#### Task data:
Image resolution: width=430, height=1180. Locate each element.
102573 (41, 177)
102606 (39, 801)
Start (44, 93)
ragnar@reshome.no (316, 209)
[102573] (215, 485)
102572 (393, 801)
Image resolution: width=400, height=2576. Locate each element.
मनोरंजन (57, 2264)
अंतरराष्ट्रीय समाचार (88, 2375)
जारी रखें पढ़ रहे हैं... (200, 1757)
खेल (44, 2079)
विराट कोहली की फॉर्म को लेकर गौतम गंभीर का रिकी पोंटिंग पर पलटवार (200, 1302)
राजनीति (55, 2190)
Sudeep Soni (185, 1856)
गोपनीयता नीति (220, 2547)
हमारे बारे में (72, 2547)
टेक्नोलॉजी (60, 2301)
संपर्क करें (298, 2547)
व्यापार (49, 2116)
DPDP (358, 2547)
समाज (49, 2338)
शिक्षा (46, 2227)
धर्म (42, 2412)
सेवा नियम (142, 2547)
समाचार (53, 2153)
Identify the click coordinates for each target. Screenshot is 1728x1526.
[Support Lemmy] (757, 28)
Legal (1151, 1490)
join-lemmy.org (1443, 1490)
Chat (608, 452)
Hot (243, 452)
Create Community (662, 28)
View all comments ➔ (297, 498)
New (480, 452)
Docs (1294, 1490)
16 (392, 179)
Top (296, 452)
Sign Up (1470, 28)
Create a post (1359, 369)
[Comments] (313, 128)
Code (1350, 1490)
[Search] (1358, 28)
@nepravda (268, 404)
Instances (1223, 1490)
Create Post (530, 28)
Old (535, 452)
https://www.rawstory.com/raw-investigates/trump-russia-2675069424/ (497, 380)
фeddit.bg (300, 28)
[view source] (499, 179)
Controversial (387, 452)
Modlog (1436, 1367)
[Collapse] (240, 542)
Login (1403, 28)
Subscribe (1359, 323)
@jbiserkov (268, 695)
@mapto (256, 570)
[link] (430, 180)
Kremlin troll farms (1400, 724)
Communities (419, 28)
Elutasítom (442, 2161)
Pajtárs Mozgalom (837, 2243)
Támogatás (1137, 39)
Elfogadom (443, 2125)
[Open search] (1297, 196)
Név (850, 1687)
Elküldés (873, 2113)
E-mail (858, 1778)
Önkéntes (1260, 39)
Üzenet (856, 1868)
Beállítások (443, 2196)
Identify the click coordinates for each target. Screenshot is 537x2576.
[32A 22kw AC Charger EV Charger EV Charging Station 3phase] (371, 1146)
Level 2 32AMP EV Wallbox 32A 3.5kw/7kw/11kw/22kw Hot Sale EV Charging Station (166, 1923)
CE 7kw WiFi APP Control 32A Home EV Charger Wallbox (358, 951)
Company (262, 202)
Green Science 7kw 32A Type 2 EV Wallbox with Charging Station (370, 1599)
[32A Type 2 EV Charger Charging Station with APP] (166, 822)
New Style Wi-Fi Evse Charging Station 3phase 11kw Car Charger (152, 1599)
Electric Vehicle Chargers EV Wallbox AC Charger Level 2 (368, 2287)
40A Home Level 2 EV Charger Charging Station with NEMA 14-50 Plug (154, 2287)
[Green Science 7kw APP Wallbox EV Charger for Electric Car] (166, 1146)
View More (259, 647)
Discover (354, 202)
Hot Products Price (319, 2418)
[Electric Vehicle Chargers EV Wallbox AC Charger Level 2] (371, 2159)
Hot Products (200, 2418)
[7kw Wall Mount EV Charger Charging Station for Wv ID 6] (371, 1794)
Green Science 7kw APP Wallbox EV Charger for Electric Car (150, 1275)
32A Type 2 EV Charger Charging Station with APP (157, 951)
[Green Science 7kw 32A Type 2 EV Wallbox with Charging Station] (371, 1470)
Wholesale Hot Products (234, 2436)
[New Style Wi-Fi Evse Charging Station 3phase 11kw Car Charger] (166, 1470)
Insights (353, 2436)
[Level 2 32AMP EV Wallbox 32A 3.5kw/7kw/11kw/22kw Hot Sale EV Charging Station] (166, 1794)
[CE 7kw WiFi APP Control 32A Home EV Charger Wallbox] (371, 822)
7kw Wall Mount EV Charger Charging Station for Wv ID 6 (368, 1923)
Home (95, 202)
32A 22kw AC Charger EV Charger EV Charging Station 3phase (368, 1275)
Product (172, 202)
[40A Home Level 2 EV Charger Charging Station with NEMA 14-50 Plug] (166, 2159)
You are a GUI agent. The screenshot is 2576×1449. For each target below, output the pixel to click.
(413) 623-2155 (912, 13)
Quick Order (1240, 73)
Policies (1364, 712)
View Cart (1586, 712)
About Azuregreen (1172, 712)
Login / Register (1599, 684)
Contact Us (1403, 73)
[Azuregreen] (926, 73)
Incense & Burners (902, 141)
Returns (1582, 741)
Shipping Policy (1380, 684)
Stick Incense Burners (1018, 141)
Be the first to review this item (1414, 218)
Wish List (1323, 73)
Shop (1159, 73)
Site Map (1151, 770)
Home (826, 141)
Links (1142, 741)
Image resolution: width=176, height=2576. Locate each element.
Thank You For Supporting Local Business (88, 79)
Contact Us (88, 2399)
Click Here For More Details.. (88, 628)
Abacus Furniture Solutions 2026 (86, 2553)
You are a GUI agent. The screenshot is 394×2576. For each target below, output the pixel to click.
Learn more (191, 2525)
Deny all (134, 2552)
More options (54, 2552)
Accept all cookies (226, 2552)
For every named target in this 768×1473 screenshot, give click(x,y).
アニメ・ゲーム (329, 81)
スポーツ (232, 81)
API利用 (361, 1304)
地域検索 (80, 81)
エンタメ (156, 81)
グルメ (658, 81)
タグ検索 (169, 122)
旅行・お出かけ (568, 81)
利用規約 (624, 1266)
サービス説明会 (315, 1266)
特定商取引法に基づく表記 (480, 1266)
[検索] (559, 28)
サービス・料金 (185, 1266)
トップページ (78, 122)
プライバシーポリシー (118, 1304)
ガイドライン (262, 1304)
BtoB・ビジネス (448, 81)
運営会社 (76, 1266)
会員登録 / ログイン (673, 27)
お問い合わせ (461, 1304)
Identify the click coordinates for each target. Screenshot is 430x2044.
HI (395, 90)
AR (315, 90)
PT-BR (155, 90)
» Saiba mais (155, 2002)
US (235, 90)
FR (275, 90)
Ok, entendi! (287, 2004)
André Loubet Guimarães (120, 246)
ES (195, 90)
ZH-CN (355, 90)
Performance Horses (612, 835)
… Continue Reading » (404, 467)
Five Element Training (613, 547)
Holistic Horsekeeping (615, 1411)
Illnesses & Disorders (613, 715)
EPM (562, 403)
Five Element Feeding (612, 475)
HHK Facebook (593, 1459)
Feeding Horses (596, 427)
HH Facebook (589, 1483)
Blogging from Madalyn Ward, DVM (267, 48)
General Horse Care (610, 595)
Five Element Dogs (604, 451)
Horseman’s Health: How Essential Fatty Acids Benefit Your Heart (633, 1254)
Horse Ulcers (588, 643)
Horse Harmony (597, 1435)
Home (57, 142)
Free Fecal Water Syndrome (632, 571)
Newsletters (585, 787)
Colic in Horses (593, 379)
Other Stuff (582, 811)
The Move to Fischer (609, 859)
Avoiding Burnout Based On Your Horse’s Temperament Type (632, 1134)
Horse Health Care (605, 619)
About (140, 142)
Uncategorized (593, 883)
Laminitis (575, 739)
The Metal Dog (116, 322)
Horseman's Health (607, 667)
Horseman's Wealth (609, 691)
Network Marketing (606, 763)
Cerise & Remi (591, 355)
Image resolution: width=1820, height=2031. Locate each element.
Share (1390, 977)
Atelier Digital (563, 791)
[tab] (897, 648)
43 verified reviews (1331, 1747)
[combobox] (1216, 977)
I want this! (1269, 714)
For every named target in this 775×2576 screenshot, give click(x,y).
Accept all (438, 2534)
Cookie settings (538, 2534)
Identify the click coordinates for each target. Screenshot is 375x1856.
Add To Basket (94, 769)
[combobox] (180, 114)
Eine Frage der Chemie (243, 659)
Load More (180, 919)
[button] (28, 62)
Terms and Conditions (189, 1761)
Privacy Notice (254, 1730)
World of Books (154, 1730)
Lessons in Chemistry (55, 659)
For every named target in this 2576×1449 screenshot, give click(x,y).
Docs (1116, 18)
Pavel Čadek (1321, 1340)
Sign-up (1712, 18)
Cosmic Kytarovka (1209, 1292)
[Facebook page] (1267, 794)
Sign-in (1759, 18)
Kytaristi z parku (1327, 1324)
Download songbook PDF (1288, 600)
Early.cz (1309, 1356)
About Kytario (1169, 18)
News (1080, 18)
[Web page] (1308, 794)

#### Prompt:
Copy each line in the data that holds the word "Health".

#### Your response:
Horseman’s Health: How Essential Fatty Acids Benefit Your Heart (633, 1254)
Horse Health Care (605, 619)
Horseman's Health (607, 667)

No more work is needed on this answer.